# The task:
With the pictures omitted, repeat exactly the lines below starting with the line that has "The width and" and going on through the line that has "This screenshot has width=958, height=524.".

*** Data for this task ***

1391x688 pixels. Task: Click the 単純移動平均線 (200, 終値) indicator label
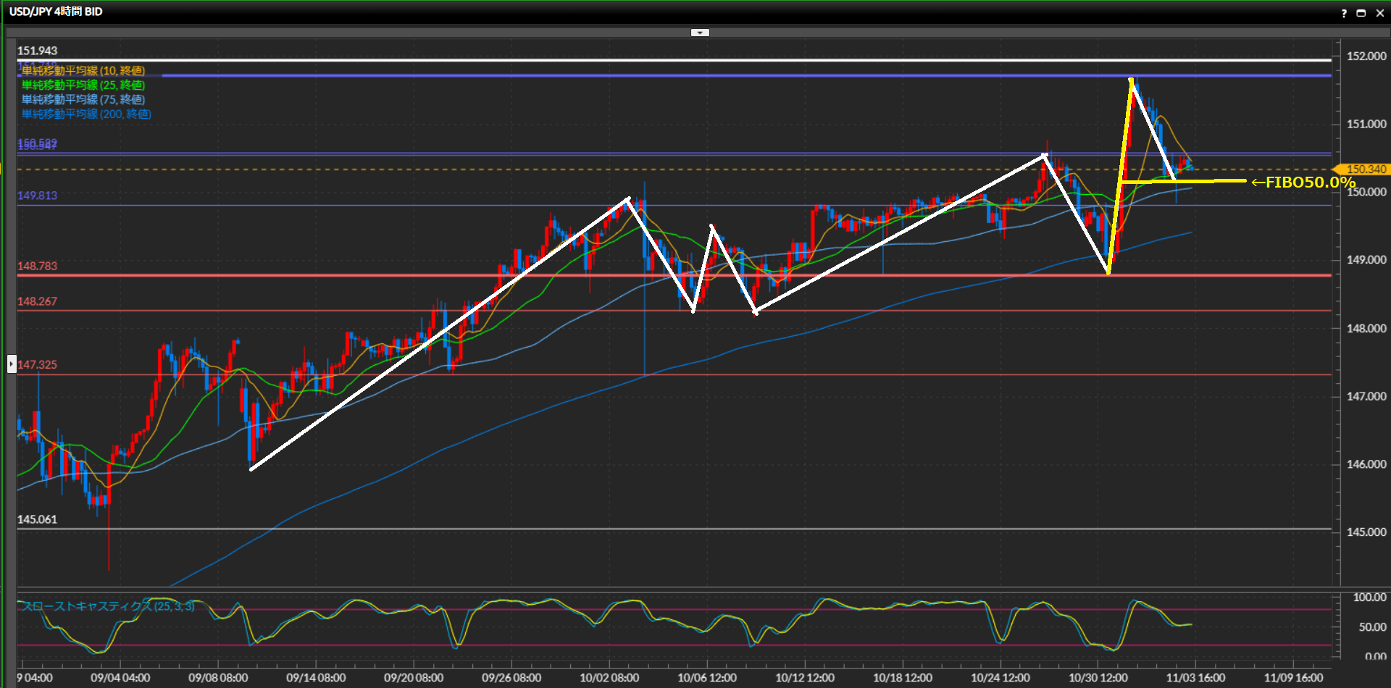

*** End of Data for this task ***
*** Data for this task ***

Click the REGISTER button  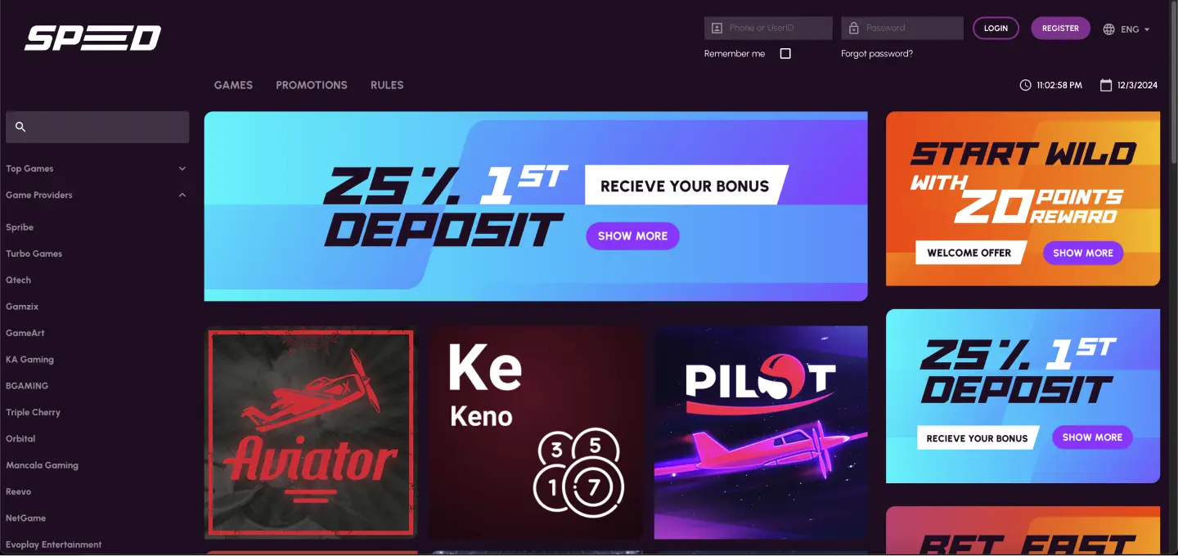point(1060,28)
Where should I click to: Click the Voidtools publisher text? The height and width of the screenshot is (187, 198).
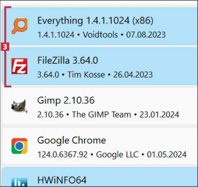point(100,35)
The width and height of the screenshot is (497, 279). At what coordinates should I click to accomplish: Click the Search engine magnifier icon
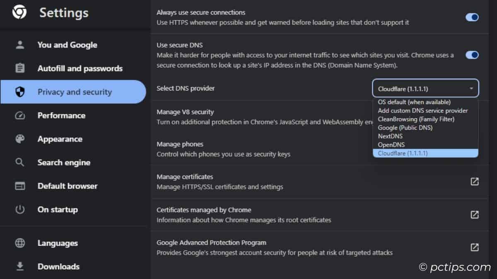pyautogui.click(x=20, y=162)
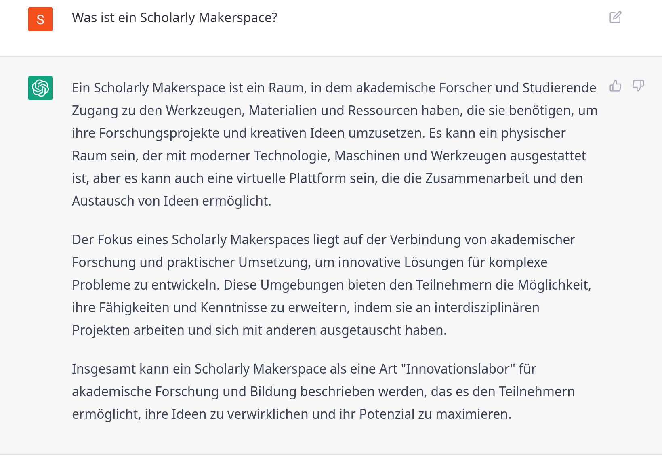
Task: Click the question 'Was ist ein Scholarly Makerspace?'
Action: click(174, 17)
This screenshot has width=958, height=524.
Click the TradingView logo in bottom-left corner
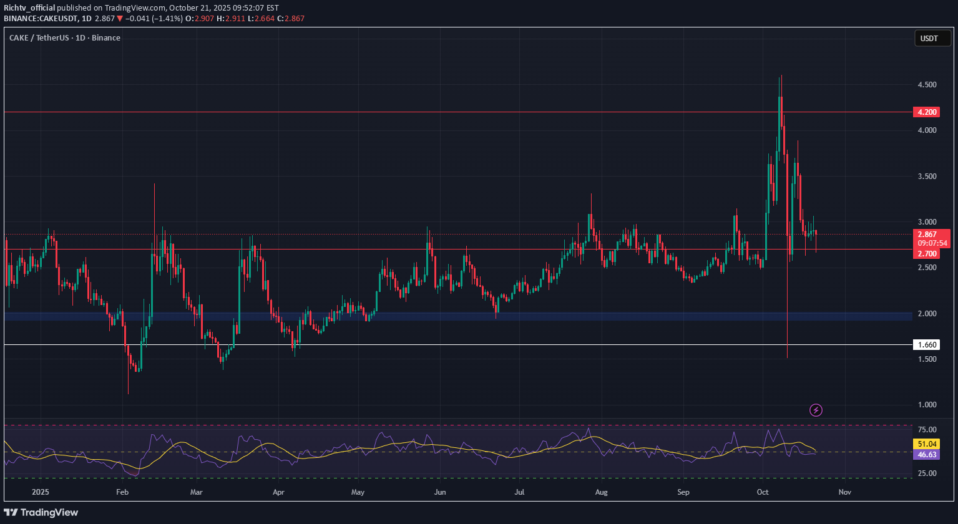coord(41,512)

*** End of Data for this task ***

# Written answer:
The width and height of the screenshot is (497, 279). At what coordinates should I click to accomplish: Click the Search engine magnifier icon
pyautogui.click(x=20, y=162)
Task: Click the question 'Was ist ein Scholarly Makerspace?'
Action: click(174, 17)
This screenshot has width=958, height=524.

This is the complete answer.